Oakville outside workers set to strike at midnight


Published November 1, 2023 at 4:23 pm

Anthony Urciuoli/hamilton.insauga.com photo

In less than eight hours, barring an immaculate negotiation, Oakville’s outside workers and facility operators will be on strike, resulting in the closure of most Town buildings, from arenas and community centres to dog parks, and the cancellation of recreational programs and services.

The Town repeated earlier statements today that it is “committed to reaching a fair and reasonable agreement” with 267 employees represented by CUPE 136 that” balances the needs of workers” with its responsibilities” to taxpayers.

“The Town does not want a strike and has no intention of locking out employees.”

Oakville CAO Jane Clohecy said the Town had offered to resume negotiations Thursday – after the strike deadline of midnight tonight had passed – after “promising discussions” with CUPE Local 136 leadership – but were turned down.

“The union had the option to not exercise the first opportunity to strike in order to resume negotiations and delay a strike,” she said.

The union, however, took a different view of the negotiations and said its members will be on strike as of 12:01 a.m. Thursday, “because the Town chose to delay talks, rather than to come to the table and negotiate a fair deal and avoid a strike.”

The two sides tried the conciliation method but after three days without a resolution the Town and CUPE 136 “reached an impasse” and the Town requested a ‘No Board Report’ October 10, setting the stage for a possible strike.

Two days later the union members voted to strike, with the deadline set at November 2.

CUPE Local 136 President Peter Knafelc apologized to residents in advance of the strike for the disruptions that will happen and put the blame squarely on the shoulders of the Town of Oakville’s senior management.

“We want to work, and we’re sorry the Town is putting you through this,” he said. “They requested the No Board report that initiated this and kept refusing to meet with us at the table. We encourage you to contact (senior management) and Town Council and remind them how important the services we provide are.”

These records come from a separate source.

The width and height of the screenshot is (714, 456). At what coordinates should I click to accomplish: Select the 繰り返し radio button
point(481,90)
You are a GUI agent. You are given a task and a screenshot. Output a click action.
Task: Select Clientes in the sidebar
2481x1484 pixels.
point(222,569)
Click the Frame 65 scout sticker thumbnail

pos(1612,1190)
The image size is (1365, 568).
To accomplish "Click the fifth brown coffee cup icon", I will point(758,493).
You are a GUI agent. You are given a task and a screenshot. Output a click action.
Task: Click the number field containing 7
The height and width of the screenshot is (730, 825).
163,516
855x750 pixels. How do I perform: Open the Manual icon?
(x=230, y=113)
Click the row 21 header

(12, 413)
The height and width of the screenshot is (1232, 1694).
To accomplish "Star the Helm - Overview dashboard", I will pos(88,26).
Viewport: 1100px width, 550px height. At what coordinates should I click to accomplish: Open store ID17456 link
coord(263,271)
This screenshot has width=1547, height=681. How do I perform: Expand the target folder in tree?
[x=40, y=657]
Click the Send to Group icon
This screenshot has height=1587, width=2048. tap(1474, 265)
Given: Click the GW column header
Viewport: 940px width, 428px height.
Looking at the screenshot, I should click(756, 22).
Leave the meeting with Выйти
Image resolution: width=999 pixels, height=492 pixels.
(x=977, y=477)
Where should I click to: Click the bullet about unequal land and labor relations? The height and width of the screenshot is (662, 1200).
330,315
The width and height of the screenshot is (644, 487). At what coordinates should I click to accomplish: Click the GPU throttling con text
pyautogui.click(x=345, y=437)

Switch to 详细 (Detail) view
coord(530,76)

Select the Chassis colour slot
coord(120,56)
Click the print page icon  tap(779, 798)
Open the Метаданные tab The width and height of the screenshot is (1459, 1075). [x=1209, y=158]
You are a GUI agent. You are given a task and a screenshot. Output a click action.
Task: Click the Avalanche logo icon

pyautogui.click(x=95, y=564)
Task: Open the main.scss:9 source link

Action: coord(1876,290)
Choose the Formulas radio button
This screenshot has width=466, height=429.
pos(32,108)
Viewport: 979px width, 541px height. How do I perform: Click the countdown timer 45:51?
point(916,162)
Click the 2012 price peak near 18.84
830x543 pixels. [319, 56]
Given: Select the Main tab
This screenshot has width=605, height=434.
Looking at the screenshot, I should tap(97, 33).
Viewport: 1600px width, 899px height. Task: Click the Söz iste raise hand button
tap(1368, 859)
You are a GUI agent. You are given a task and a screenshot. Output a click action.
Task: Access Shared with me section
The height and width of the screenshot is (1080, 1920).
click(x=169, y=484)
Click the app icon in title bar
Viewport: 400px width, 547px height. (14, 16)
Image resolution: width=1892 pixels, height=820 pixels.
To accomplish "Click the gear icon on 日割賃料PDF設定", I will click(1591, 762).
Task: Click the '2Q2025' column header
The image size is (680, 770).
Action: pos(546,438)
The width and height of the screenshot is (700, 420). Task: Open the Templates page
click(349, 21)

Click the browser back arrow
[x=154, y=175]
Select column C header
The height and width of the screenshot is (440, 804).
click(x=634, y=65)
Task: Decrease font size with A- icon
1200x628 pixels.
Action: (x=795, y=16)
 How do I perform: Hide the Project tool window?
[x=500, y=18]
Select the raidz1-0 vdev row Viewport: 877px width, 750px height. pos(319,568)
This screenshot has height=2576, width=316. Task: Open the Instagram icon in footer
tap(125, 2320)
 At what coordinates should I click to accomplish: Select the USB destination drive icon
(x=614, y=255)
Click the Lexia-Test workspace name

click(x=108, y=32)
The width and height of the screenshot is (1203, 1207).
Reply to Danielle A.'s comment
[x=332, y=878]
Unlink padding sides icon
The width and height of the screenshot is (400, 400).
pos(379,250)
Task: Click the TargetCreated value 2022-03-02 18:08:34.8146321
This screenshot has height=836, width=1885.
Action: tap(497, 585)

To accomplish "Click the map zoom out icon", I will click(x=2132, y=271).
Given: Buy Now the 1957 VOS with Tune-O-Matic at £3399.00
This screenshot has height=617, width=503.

As of Thursday morning all community centres and arenas will close and recreation and culture facility rentals and programs will be cancelled, fitness memberships will be paused and registered and drop-in programs will be paused or cancelled.

As well, loose leaf collection on residential roads will be cancelled and washrooms in parks, leash-free dog parks and the Field house at Bronte Athletic Field will be off-limits to the public. Leaf collection on primary and secondary roads will continue.

Oakville Transit, Town Hall (including ServiceOakville), the Oakville Museum and the Oakville Centre for the Performing Arts will remain open.

All libraries, including those in town community centres, will stay open, though OPL Express services located inside community centres will be closed.

Programs and services at Sir John Colborne Recreation Centre for Seniors, Oakville Museum at Erchless Estate, and Oakville Centre for the Performing Arts will proceed as scheduled. Seniors’ services and programs and events at community centres, however, will be cancelled during the service disruption.

Garbage and blue box collection, which is maintained by Halton Region, is unaffected.

All facility rentals will also be cancelled but artificial turf sports field bookings will go ahead as fields remain open.

The unionized outside workers, who rallied Monday in support of the likely strike have been without a contract since the spring and Knafelc said the two sides are far apart on several key issues, with the rising cost of living and the Town’s failure to keep pace over the years at the heart of the impasse.

“The cost of housing, gas and groceries in Oakville has skyrocketed in recent years, and our wages haven’t come close to keeping up. As a result, the standard of living for town employees has been dropping year after year. It can’t continue,” he said “Oakville is one of the wealthiest communities in Canada. This is a municipality that can afford for its employees to keep up with inflation.”

The two sides are also at odds over restrictions on 12-hour shifts in winter operations that have “seriously compromised” employees’ work-life balance, Knafelc added.